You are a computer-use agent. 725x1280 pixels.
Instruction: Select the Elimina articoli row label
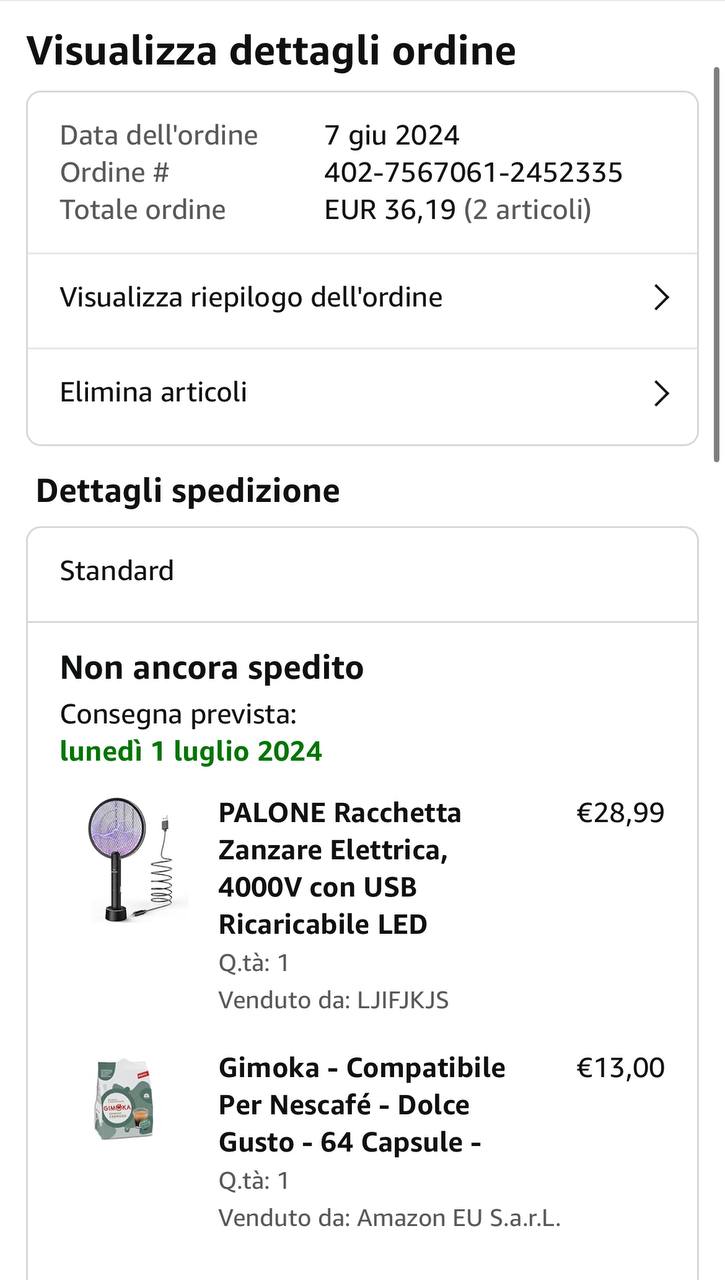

* * *

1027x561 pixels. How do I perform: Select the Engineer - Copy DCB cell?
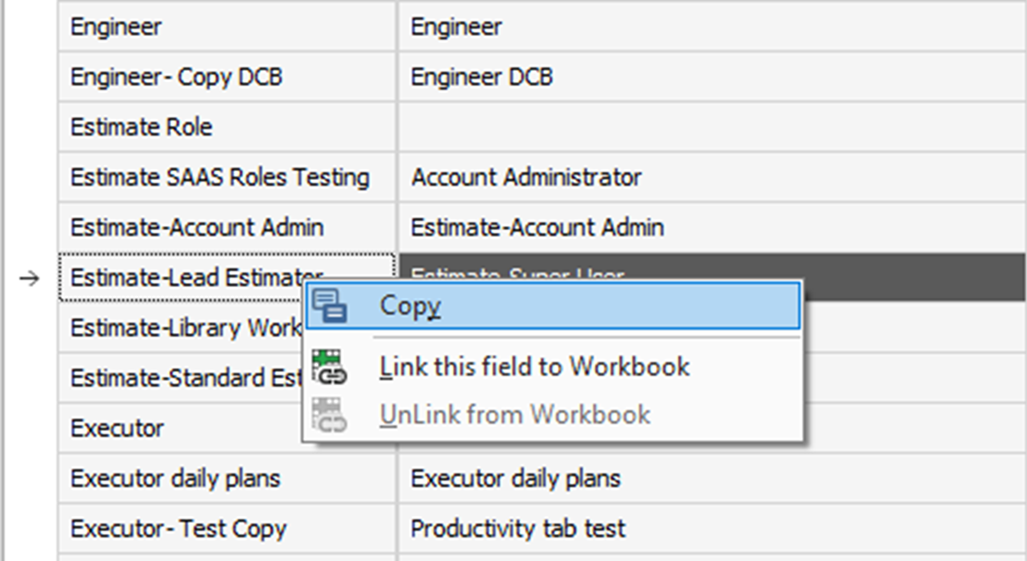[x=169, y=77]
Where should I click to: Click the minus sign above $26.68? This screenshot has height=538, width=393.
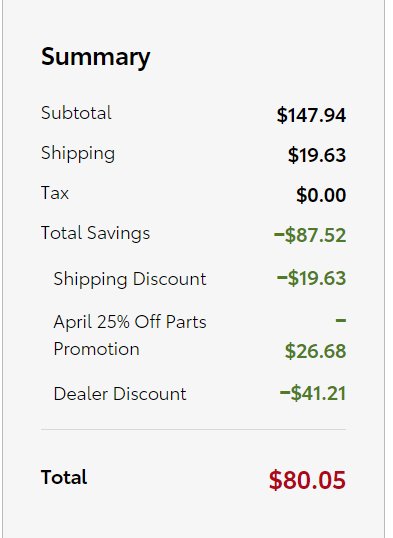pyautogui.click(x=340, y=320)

- [WHAT YOU NEED TO DO] From the entries above, restate word for word the lines from the line containing "You are a computer-use" to the line containing "Instruction: Select the", both ends included, and nothing more.

- [WRITTEN RESPONSE]
You are a computer-use agent. 725x1280 pixels.
Instruction: Select the Elimina articoli row label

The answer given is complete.